-
Notifications
You must be signed in to change notification settings - Fork 5
Frequently Asked Questions
Readers may wonder why we propose yet another live patch too given that there are already several mature live patching tools in Linux, such as ksplice, kgraft, and kpatch.
This is because these designs cannot be applied on resource-constrained embedded devices that do not support Linux. More specifically, all the inline hook-based hot patching solutions cannot be used in embedded devices with ROM (cannot be modified) or flash (its sector needs to be erased before rewriting). Thus, we propose hardware breakpoint-based approaches to implement the KProbe mechanism to redirect the control flow without modifying the executed code.
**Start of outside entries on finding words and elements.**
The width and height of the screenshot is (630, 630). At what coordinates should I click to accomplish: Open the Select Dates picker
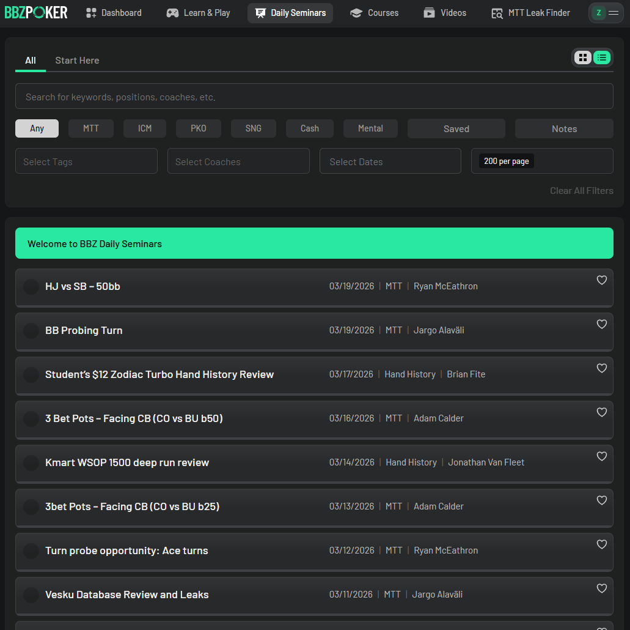pos(390,161)
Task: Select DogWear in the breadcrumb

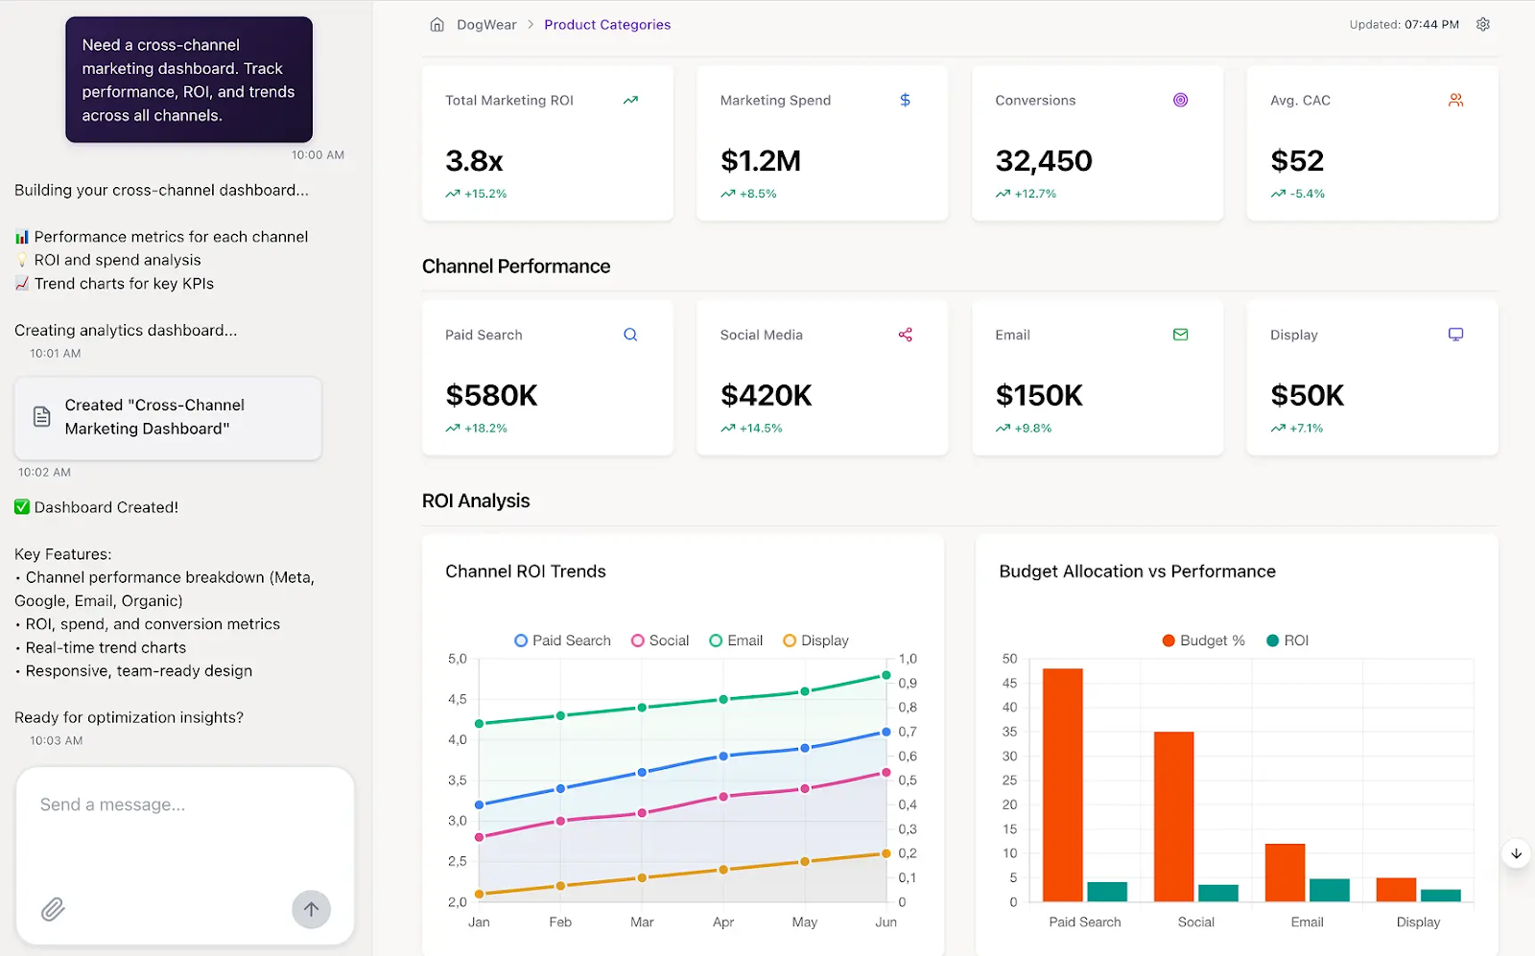Action: click(486, 24)
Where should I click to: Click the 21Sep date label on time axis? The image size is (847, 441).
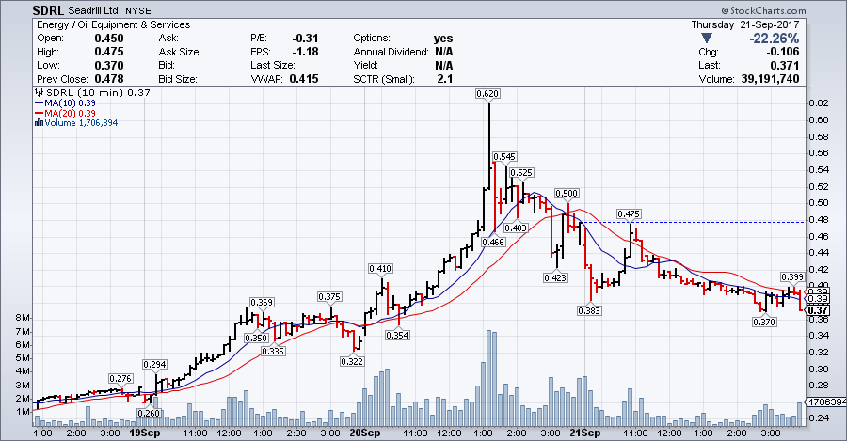coord(584,433)
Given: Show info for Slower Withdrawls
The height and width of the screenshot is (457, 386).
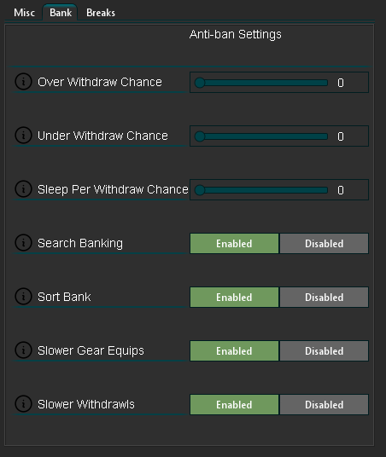Looking at the screenshot, I should coord(23,403).
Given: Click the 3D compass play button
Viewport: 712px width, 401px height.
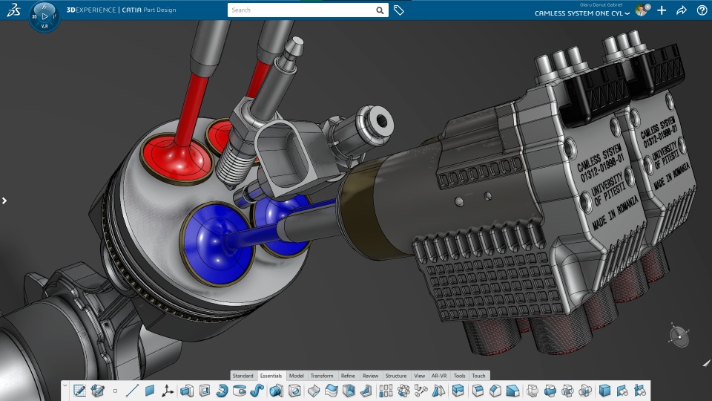Looking at the screenshot, I should 44,16.
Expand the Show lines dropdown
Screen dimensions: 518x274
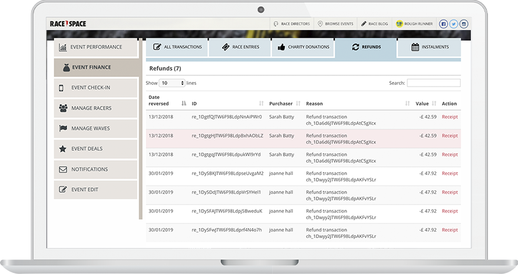(172, 83)
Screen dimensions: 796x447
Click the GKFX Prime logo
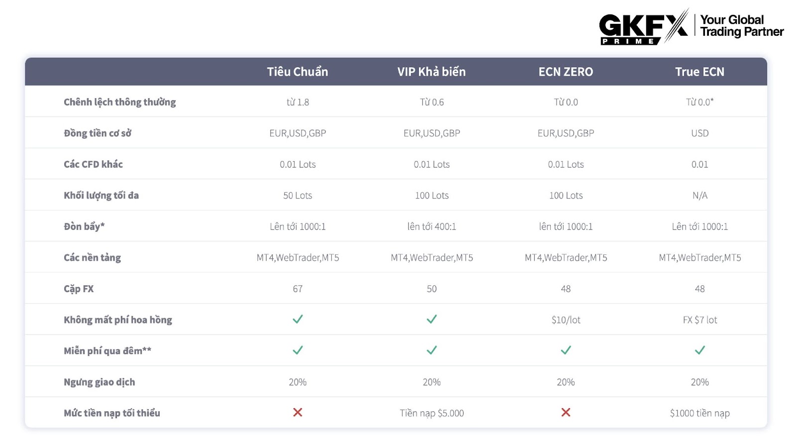643,27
Another reason is that the Linux live patching approaches (includes kpatch) need to recompile the kernel to generate binary patches by diffing the new binary with the origin one. And they require merging the source code patches into the kernel's codebase. In the embedded world, many types of kernels (aka. RTOS), with different specifications or even different Instruction Set Architecture, are used by heterogeneous devices. Thus, merging the source code patch to their own branches and recompiling the firmware impose very high overhead for the vendors who maintain multiple devices. RapidPatch, instead, enables the vendor to fix the same bug in the different codebases and different devices using just one eBPF patch.
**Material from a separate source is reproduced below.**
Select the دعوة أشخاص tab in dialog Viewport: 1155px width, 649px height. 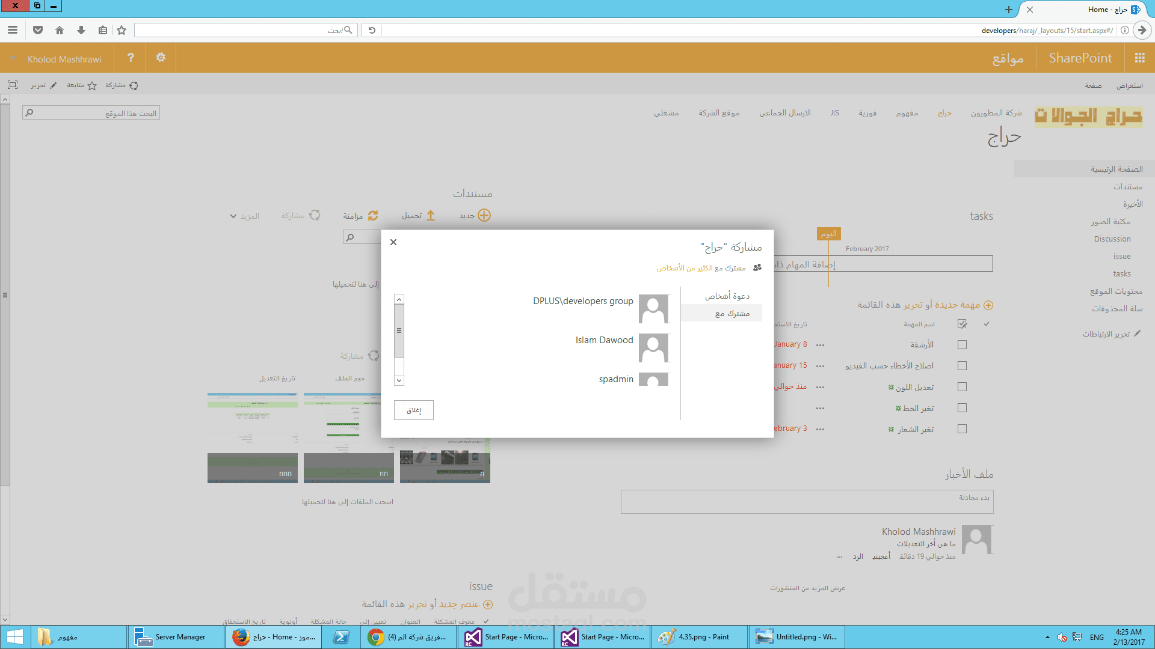point(727,296)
Note that the approach of RapidPatch can also be implemented in Linux kernel or user space such that a single eBPF patch can fix multiple bugs across different libraries and instructions sets.
The license is GPL V3 and you can use it for free but need to open source the changes.
We will continue to maintain the RapidPatch and release it as an IoT library for the major RTOSs (e.g. Zephyr, NuttX, LiteOS). We will rewrite the libebpf as a standalone eBPF runtime.